En 1927, à 30 ans,
Philippe Soupault écrit en une centaine de pages son autobiographie, Histoire d'un blanc. A cet âge, écrire une autobiographie possède évidemment un inconvénient : l'auteur risque de vivre encore beaucoup de choses… d'autant plus qu'il mourra à 90 ans passés. L'ouvrage sera donc suivi, bien plus tard, dans les années '70, des « Mémoires de l'oubli », où
Soupault pose ses souvenirs sur le papier. Dès lors, Histoire d'un blanc y sera accolé.
Pour rester sur ce dernier récit, autant ne pas faire de suspense, je le trouve d'une beauté incroyable. Texte qui se dévore et dont la taille permet à peu de choses près de le lire d'une traite, il est l'exemple même, pour moi, de l'intérêt que peut avoir la publication de mémoires (parce qu'en réalité, Histoire d'un blanc relève déjà plus de l'ordre des souvenirs que de l'autobiographie en tant que telle), aussi jeune l'auteur soit-il. Rien ne s'y passe et pourtant tout s'y passe. Ce n'est pas donné à tout le monde, chaque écrivain ne sait d'ailleurs pas rendre sa vie intéressante, émouvante,... j'en passe et je laisse à chacun le soin d'imaginer qui je vise ici.
Soupault, lui, le peut.
Au fil des pages, on découvre la sensibilité, l'humour, l'humilité de l'auteur -pour ne pas dire sa pudeur qui semble pourtant incompatible avec l'idée même d'une autobiographie-. Entre enfance et rencontres mondaines dans la sphère artistique parisienne (dans ce registre, la partie sur
Apollinaire est un témoignage-hommage tout simplement sublime), entre guerre et voyages quasi initiatiques, tout est offert au lecteur de manière simple, douce, poétique parfois.

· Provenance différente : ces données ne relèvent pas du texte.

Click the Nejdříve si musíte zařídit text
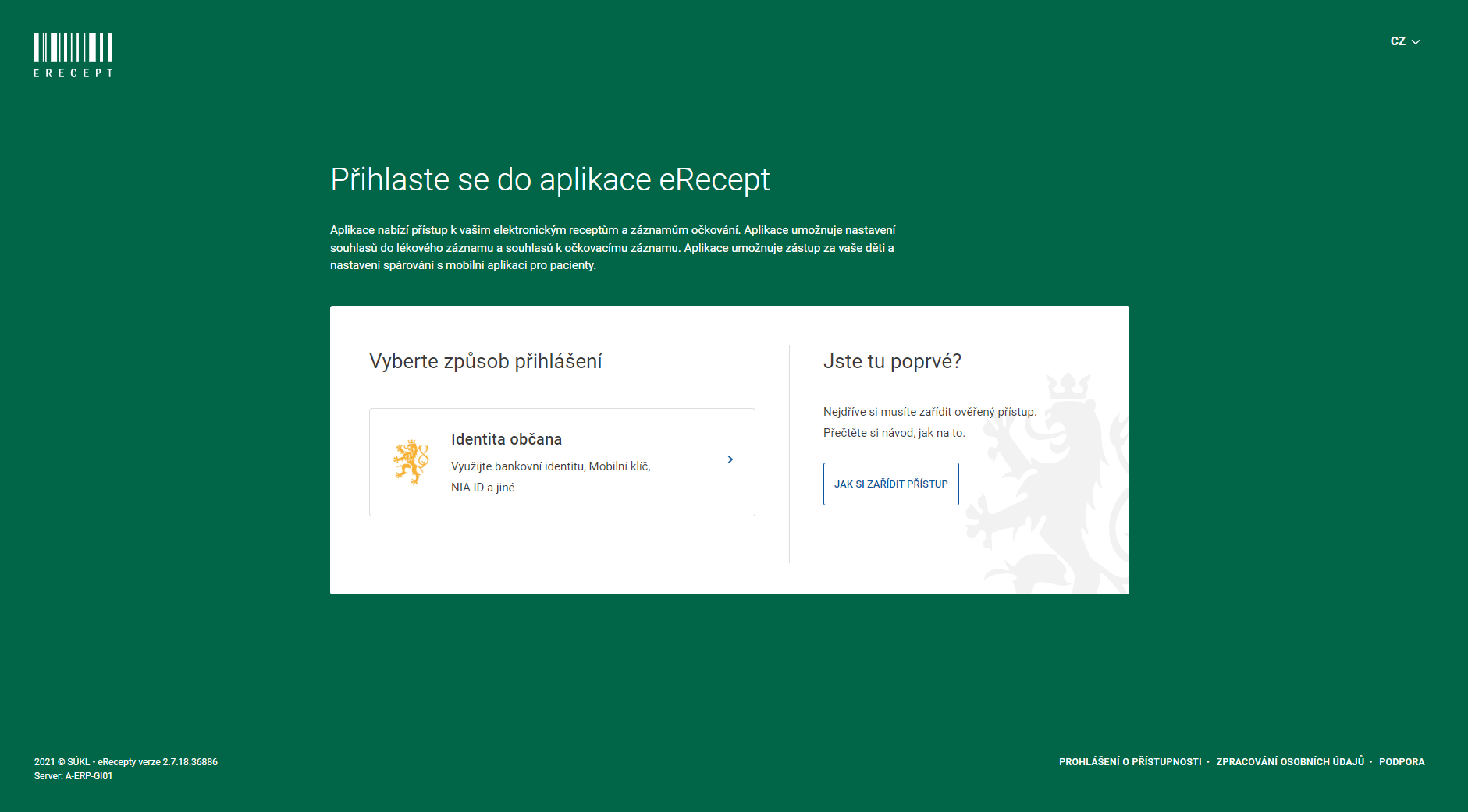Image resolution: width=1468 pixels, height=812 pixels. coord(929,412)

Douceur qui n'empêche pourtant pas
Soupault de montrer un appétit de vivre féroce, une volonté de ne jamais en finir, de vouloir profiter du monde tant que faire ce peut. Ne cherchez pas le poète maudit, reclus, aimant tutoyer la mort -quoique, peut-être, mais alors pour mieux la conjurer-, mais laissez-vous emporter par l'homme qui a soif de liberté et d'existence dégagée de ses carcans.